Fixed income
5 min read 14 Mar 23
High yield corporate bonds have come a long way since the asset class first emerged in the late 1970’s, initially as downgraded investment grade bonds (“fallen angels”) and subsequently as ways for investors to finance acquisitions through leveraged buyouts. As the asset class has grown, it has become much more diversified by issuer, currency, credit rating, sector and region over time. Yet, in our view investors sometimes fail to reap the full diversification benefits of the asset class, for example by allocating only to the largest regions or the ones they are most familiar with. In the below piece, we look at some key reasons why investors should consider investing in high yield corporate bonds with a global perspective.
While for many years the high yield bond universe was dominated by North American issuers, this is no longer the case today as high yield companies have sprung up from all over the globe. Representing 52% of the bonds in term of face value, US and Canadian issuers still represent the majority of the approximately $2.4 trillion universe, but with close to $600 billion of bonds outstanding, Europe now represents by far the second largest regional bloc. In addition, the relative size of Europe has been increasing over time, from around 10% of face value 20 years ago to close to 25% today. Following Europe, emerging market companies from Latin America and the Middle East and Africa have also been growing quite consistently, and now each make up about 9% of the total high yield corporate bond universe. The last significant regional high yield bloc is EM Asia, which despite having shrunk over the last couple of years, still represents around 5% of the total high yield corporate bond universe.
With a growing share of the total high yield universe and over $1 trillion in total face value, it makes sense in our view for investors to also seek opportunities outside of the US when investing in high yield. In addition, given the era of heightened geo-political risks that we now live in, investing with a global perspective is in our view of the utmost importance nowadays.
The global high yield markets have expanded geographically over time, but also allow investors to increase the opportunity set from a sector perspective. For example, while TMT (technology, media and telecommunications) companies have a strong presence in both Europe and the US, they make up a smaller proportion of the high yield index in EM Asia. On the other hand, the US markets have consistently had a bias for energy, leisure and healthcare, while European companies are more prevalent in the financials and automotive space.

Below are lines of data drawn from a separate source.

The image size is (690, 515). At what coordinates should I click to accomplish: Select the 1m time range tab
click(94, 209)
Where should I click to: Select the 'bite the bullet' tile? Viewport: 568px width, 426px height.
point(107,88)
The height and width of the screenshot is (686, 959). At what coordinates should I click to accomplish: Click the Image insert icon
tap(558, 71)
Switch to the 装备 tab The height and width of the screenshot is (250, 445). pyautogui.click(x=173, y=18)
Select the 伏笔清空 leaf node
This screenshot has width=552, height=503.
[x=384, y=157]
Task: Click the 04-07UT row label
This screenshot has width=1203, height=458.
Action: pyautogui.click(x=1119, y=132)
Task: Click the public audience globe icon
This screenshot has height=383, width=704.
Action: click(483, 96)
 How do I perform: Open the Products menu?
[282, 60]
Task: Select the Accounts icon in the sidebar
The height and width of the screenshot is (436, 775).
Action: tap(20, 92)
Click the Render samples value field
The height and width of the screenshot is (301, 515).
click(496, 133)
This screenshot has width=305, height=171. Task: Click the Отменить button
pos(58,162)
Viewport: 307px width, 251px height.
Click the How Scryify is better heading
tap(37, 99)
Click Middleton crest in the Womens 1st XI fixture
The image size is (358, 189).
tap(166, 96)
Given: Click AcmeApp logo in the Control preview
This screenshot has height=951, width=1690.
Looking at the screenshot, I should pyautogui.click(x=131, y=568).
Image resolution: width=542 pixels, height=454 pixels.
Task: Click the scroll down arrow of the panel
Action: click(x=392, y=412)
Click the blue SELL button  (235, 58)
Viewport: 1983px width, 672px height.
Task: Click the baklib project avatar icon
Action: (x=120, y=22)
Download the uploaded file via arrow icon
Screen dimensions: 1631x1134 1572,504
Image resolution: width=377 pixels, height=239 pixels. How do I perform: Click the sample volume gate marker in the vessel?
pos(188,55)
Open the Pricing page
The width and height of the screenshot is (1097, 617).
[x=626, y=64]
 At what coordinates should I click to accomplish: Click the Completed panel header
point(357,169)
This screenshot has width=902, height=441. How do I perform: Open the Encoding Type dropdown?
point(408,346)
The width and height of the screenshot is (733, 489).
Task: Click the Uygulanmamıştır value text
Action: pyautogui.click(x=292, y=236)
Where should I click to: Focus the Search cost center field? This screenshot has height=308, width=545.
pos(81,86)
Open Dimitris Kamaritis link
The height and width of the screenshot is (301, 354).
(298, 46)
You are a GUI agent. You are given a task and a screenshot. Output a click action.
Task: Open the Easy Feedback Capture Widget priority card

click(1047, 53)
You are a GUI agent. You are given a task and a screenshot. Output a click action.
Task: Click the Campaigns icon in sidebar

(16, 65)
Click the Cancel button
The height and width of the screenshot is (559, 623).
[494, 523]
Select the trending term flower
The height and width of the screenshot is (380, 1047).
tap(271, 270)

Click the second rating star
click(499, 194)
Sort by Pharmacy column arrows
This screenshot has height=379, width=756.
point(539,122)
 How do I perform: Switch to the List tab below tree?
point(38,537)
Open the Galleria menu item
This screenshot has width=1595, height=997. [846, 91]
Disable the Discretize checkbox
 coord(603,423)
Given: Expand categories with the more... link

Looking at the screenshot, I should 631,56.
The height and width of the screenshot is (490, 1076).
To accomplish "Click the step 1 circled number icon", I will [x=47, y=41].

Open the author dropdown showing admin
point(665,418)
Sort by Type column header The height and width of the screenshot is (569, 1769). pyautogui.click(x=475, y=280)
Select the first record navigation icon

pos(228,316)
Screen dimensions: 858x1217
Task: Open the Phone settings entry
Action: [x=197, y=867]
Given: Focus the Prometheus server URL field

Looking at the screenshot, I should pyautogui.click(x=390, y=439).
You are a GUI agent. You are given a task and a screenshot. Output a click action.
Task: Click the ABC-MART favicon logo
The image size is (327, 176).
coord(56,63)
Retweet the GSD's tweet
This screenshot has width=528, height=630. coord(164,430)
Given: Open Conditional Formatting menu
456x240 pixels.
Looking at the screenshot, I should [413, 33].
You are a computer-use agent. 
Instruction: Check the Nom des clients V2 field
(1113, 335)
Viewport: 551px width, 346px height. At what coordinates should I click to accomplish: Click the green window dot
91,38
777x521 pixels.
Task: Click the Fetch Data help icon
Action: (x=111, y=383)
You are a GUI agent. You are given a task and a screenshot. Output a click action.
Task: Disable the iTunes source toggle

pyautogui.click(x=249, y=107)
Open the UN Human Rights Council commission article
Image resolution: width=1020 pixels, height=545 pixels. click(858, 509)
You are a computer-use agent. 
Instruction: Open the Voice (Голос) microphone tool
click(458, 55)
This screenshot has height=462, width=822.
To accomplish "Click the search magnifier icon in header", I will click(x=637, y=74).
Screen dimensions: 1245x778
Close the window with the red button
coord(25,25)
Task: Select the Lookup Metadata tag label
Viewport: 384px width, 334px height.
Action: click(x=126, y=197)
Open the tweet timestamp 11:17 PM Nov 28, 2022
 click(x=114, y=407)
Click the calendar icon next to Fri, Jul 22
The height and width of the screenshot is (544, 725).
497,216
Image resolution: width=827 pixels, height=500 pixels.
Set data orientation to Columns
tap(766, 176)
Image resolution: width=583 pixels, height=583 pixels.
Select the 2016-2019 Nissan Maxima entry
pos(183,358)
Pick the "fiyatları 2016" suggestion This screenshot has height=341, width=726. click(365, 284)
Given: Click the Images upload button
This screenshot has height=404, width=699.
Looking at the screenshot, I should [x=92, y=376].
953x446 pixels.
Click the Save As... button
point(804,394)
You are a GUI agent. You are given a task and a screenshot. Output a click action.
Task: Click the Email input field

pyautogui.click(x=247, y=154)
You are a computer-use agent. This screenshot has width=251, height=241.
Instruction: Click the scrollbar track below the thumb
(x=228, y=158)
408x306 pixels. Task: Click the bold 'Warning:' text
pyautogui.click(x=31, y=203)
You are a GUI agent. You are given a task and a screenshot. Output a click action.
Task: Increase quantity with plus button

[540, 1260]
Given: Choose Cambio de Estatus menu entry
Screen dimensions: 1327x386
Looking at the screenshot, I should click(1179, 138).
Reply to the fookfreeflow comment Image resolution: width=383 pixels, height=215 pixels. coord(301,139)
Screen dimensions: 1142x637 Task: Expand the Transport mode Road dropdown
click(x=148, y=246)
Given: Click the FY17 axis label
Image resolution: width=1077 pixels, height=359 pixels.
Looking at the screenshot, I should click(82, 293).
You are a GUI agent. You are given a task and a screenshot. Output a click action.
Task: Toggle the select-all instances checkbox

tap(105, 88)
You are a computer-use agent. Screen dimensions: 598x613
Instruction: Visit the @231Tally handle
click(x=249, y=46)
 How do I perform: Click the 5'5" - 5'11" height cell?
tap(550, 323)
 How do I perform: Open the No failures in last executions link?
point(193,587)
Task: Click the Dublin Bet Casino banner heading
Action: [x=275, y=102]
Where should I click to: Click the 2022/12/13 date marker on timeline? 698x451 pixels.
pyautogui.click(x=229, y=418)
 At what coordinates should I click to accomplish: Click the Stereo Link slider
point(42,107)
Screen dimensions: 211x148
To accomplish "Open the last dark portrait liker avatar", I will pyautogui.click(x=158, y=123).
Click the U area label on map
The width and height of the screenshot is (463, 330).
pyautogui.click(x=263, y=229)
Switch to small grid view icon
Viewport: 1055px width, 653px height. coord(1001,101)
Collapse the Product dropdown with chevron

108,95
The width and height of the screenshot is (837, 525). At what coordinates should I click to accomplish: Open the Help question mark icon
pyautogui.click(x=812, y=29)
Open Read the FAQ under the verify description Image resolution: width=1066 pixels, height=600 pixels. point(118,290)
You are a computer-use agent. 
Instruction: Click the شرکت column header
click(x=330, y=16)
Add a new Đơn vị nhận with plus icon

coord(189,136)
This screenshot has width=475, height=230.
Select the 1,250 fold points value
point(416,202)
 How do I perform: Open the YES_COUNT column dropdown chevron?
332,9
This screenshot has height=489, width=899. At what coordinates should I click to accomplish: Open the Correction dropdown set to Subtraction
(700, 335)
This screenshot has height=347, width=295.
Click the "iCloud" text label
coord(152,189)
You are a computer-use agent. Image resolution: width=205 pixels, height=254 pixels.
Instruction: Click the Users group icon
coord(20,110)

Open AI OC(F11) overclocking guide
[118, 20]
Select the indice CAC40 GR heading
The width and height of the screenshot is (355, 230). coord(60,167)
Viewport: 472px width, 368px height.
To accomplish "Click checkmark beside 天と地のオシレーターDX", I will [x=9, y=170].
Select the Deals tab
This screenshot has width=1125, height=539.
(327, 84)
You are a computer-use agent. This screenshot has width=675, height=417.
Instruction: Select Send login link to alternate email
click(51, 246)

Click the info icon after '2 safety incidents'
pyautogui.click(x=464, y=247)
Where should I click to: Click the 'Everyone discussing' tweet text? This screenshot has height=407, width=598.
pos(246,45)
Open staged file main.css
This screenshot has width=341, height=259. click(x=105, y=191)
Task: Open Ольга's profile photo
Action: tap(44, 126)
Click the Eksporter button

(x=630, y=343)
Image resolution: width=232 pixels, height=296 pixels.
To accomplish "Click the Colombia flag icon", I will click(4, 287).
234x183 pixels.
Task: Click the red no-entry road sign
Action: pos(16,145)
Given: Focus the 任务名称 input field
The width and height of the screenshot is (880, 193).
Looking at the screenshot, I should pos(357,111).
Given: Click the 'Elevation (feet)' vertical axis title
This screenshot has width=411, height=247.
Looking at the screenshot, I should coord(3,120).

These sector compositional differences have sometimes led to significant divergences of corporate defaults over time. For example, the bursting of the technology bubble in 2001-2002 had a larger impact on European high yield, as the universe was still quite small at the time and dominated by a few highly levered cable and telecoms companies. More recently, the 2015-2016 energy crisis had an outsized impact on US high yield, as the collapse in the oil price put significant pressure on North American commodity related businesses. Finally, in recent years, EM Asia high yield has also been disproportionately impacted by the retrenchment in the Chinese property sector, which has also led to higher levels of bankruptcies and restructurings.
Overall, even though default cycles are often related across the globe, ensuring high yield corporate bond portfolios are well diversified by issuer, sector and regions can help to mitigate losses coming from bankruptcies in times of crisis. We would also advocate that investors size their positions appropriately and avoid large concentrated exposures to certain smaller sectors or regions.
While specific regions may underperform at certain points in time, over the long term we see value in investing globally within high yield. For example, in the table below we can see that no region has outperformed for 3 consecutive years[1], which highlights the attractiveness of each region on a standalone basis.
1US Dollar hedged total returns from December 31st 1999 to December 31st 2022.
Focusing at European high yield, while it has sometimes been overlooked by some investors due to its structurally lower yields and interest rates, the asset class exhibits in our opinion certain attractive defensive characteristics, such as lower levels of defaults over time and higher average credit ratings. The total returns of European high yield corporate bonds (also in USD currency hedged terms) have also been quite compelling over the long run, even outperforming North American high yield bonds over the last 10 years.
As a result, we believe all regions may have an important role to play in the asset allocation of investors who wish to be globally diversified.
The value of investments will fluctuate, which will cause prices to fall as well as rise and you may not get back the original amount you invested. Past performance is not a guide to future performance.